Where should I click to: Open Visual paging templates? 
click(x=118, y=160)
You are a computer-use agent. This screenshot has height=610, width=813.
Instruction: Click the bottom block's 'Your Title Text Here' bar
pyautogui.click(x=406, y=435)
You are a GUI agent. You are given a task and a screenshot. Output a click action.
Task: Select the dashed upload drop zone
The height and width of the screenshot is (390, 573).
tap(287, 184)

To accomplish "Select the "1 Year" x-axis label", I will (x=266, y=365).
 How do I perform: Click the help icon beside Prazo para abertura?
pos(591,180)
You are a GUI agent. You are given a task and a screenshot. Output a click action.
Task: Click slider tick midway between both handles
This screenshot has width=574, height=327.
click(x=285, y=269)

# [About this exercise]
Give the number of lines in the listing above where the word "Select" appears, and nothing else.

# [Result]
2